• [Task prompt]: Write back every record verbatim.

• [Pixel coordinate grounding data]:
☆ ☆ ☆ ☆
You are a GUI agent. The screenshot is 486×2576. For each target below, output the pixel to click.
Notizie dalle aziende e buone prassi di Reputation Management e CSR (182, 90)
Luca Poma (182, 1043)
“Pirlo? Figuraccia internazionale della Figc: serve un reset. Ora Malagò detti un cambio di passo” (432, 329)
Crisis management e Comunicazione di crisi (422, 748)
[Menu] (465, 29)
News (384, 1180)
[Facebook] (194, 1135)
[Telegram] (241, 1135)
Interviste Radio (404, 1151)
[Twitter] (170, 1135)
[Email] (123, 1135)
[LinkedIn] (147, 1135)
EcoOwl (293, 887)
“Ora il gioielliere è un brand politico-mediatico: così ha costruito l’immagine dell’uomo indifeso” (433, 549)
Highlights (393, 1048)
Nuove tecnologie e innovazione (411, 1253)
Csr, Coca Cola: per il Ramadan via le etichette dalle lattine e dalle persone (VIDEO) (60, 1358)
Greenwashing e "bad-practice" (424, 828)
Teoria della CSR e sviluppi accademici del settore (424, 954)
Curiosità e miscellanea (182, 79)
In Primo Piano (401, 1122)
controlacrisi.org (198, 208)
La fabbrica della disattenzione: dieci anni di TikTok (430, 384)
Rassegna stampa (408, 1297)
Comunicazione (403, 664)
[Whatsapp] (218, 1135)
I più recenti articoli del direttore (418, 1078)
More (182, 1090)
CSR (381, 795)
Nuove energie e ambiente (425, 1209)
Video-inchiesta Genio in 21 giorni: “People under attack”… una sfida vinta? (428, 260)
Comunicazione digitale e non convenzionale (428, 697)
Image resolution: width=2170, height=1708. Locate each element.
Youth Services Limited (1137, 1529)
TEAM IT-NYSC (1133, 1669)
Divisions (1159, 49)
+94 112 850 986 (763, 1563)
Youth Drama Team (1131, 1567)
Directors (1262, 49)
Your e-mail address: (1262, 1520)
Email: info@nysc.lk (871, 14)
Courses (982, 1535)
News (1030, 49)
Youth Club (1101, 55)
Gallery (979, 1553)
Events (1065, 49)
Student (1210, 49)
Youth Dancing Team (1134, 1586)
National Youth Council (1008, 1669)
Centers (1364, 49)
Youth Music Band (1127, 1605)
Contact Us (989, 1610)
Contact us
☆ ☆ ☆ ☆
• [Your solution]:
You are a GUI agent. The screenshot is 486×2576. For each target below, output the pixel to click.
Notizie dalle aziende e buone prassi di Reputation Management e CSR (182, 90)
Luca Poma (182, 1043)
“Pirlo? Figuraccia internazionale della Figc: serve un reset. Ora Malagò detti un cambio di passo” (432, 329)
Crisis management e Comunicazione di crisi (422, 748)
[Menu] (465, 29)
News (384, 1180)
[Facebook] (194, 1135)
[Telegram] (241, 1135)
Interviste Radio (404, 1151)
[Twitter] (170, 1135)
[Email] (123, 1135)
[LinkedIn] (147, 1135)
EcoOwl (293, 887)
“Ora il gioielliere è un brand politico-mediatico: così ha costruito l’immagine dell’uomo indifeso” (433, 549)
Highlights (393, 1048)
Nuove tecnologie e innovazione (411, 1253)
Csr, Coca Cola: per il Ramadan via le etichette dalle lattine e dalle persone (VIDEO) (60, 1358)
Greenwashing e "bad-practice" (424, 828)
Teoria della CSR e sviluppi accademici del settore (424, 954)
Curiosità e miscellanea (182, 79)
In Primo Piano (401, 1122)
controlacrisi.org (198, 208)
La fabbrica della disattenzione: dieci anni di TikTok (430, 384)
Rassegna stampa (408, 1297)
Comunicazione (403, 664)
[Whatsapp] (218, 1135)
I più recenti articoli del direttore (418, 1078)
More (182, 1090)
CSR (381, 795)
Nuove energie e ambiente (425, 1209)
Video-inchiesta Genio in 21 giorni: “People under attack”… una sfida vinta? (428, 260)
Comunicazione digitale e non convenzionale (428, 697)
Image resolution: width=2170, height=1708. Locate each element.
Youth Services Limited (1137, 1529)
TEAM IT-NYSC (1133, 1669)
Divisions (1159, 49)
+94 112 850 986 (763, 1563)
Youth Drama Team (1131, 1567)
Directors (1262, 49)
Your e-mail address: (1262, 1520)
Email: info@nysc.lk (871, 14)
Courses (982, 1535)
News (1030, 49)
Youth Club (1101, 55)
Gallery (979, 1553)
Events (1065, 49)
Student (1210, 49)
Youth Dancing Team (1134, 1586)
National Youth Council (1008, 1669)
Centers (1364, 49)
Youth Music Band (1127, 1605)
Contact Us (989, 1610)
Contact us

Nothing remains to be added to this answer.